Crowdfunding Free and easy capital

Crowdfunding websites offer a quick, easy and above all free means of raising capital to fund a new watch brand.

Pebble’s E-Paper Watch, one of the first affordable smart watches to hit the market, is the product that brought crowdfunding websites to the public’s attention. Having raised over 10 million dollars of funding in just 37 days, the campaign is one of the most successful crowdfunding projects in the field’s very short history. The latest version of the Pebble, the colour e-paper watch, continues the brand’s crowdfunding success story, raising over 20 million dollars from smart watch fans.

Looking at these figures, it’s easy to understand why there has since been a deluge of new watch brands taking to crowdfunding sites such as Kickstarter and Indiegogo to get their pet projects off the ground. And despite the glut, there seems to be no lack of appetite for crowd-funded watch projects, provided that they offer something different and innovative. The most recent example is the resounding success of Swiss Made brand Klokers, which raised over 10 times its €50,000 funding goal. Your editor-in-chief recently received press releases from three new brands launching crowdfunding campaigns in the space of just two days.

Pebble E-paper smart-watch

A search using the keyword “watch” on Kickstarter on 23rd November yielded no less than 1,815 projects. Not all of these are for watches (the search results included straps, charging stations for smartwatches, modules for existing watches and applications for smartwatches) and not all of them will meet their funding requirement, but the number is still staggering. A similar search on rival platform Indiegogo also reveals no shortage of people launching their own watch projects, although its search results are displayed in a more cumbersome manner: you have to successively load each page of results and the total number of search results is not indicated.

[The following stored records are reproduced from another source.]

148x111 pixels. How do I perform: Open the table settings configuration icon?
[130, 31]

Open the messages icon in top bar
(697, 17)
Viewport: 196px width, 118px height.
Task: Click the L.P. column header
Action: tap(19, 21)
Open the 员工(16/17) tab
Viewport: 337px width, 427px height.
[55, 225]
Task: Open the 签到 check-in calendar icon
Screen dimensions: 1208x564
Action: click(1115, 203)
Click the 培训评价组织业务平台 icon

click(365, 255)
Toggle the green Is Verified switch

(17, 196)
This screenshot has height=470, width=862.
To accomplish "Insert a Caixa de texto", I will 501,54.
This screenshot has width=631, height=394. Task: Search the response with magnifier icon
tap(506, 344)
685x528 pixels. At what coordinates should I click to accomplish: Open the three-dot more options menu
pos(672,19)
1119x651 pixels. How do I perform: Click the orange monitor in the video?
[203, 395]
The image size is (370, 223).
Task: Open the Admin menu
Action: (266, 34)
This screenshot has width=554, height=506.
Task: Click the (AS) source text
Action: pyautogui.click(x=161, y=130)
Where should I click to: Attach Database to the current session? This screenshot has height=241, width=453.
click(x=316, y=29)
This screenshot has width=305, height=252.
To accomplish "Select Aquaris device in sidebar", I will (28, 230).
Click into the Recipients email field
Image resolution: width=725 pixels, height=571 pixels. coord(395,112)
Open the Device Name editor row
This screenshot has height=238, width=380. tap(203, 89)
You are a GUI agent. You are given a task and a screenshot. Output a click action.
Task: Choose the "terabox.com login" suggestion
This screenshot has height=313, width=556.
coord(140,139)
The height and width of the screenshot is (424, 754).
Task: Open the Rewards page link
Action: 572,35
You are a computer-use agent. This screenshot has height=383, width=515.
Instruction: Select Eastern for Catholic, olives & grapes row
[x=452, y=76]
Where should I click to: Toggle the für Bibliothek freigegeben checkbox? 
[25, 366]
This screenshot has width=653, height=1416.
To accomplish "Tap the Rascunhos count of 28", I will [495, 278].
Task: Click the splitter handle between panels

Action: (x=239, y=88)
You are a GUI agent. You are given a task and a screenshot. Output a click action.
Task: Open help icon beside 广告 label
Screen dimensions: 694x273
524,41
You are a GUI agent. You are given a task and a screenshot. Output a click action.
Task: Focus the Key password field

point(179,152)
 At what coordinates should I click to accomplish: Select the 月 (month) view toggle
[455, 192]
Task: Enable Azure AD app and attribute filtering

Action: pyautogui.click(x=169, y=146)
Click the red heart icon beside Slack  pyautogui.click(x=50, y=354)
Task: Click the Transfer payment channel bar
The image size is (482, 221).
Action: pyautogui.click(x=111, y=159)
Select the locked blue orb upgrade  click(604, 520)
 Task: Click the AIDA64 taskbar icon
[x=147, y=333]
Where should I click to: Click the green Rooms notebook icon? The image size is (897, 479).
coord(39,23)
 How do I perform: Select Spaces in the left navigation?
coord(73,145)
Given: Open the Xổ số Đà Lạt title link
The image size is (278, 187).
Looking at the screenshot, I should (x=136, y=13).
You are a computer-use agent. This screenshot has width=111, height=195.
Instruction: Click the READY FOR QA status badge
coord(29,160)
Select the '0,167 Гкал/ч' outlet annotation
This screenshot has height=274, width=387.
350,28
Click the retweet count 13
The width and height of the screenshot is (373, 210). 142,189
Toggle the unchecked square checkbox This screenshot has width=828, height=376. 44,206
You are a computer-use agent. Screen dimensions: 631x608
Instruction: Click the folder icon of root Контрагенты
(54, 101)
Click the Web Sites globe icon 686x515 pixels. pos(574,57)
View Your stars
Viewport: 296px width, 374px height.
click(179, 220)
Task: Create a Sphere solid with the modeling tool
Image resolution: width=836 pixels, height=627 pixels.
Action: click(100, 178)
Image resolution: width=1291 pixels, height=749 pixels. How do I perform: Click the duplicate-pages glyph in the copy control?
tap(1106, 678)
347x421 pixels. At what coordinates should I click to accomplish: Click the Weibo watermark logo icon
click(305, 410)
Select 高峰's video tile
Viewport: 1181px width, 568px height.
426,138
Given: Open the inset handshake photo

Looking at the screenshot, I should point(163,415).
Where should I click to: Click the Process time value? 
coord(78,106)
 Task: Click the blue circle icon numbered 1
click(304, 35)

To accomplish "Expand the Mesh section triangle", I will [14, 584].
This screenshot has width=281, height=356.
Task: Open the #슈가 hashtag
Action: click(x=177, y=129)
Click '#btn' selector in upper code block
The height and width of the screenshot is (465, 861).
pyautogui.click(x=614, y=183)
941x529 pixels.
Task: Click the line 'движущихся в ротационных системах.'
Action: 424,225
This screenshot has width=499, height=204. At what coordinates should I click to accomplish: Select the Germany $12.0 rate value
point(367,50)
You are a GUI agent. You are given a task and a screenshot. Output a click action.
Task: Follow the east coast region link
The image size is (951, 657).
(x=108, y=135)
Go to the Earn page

Competition almost seems to help the campaigners. If you find just one watch on one of the crowdfunding sites, you have to take a simple yes/no decision. But if you see an abundance of choice you might be encouraged to browse around. In any case, most of the projects looking for funding are for watches whose prices are in the hundreds of dollars, rather than the thousands required for a luxury Swiss timepiece. It is this fact that explains why there is still no shortage of new arrivals on the marketplace. Perhaps most appealing of all to budding entrepreneurs, however, is that there is practically zero cost of capital, since the customer is paying in advance for a watch that may not even exist yet.

Kickstarter

Equity crowdfunding
Most crowdfunding projects take the simple form of pledging a certain fixed amount, in return for which you will receive a fixed amount of the watches when produced, either at a discount to the proposed retail price. Czapek & Cie., however, chose an entirely different approach when they revived this historical name earlier this month. As a brand that styles itself as being “by collectors, for collectors”, Czapek wants to encourage its future customers to buy shares in the brand. Packages start at 2,500 Swiss francs and go up to 50,000 Swiss francs for the more committed investors. Each package allows for a reduction on the purchase price of one of the brand’s luxury timepieces that effectively equates to the level of investment. The difference compared with crowdfunding is that you get your watch but you also retain your investment in the company (also read our interview with Harry Guhl).

Patience is key
For the budding entrepreneur, crowdfunding is a simple and relatively risk-free means of acquiring the financial resources to produce a watch. In fact, the risk lies largely with the “investor”, as I have discovered through my own experience. I have committed funds not for watches but for an “intelligent vessel” and a new website technology. I “pre-ordered” the former in December last year with a planned shipment date of early 2015 and committed to the latter in August this year. In both cases, I’m still waiting to see the fruits of my investment.

The brand

Czapek & Cie. harks back to the origins of one of the watch industry’s most prestigious names, which was born from the watchmaking skills of two Polish émigrés who sought refuge in Switzerland after Poland’s November uprising.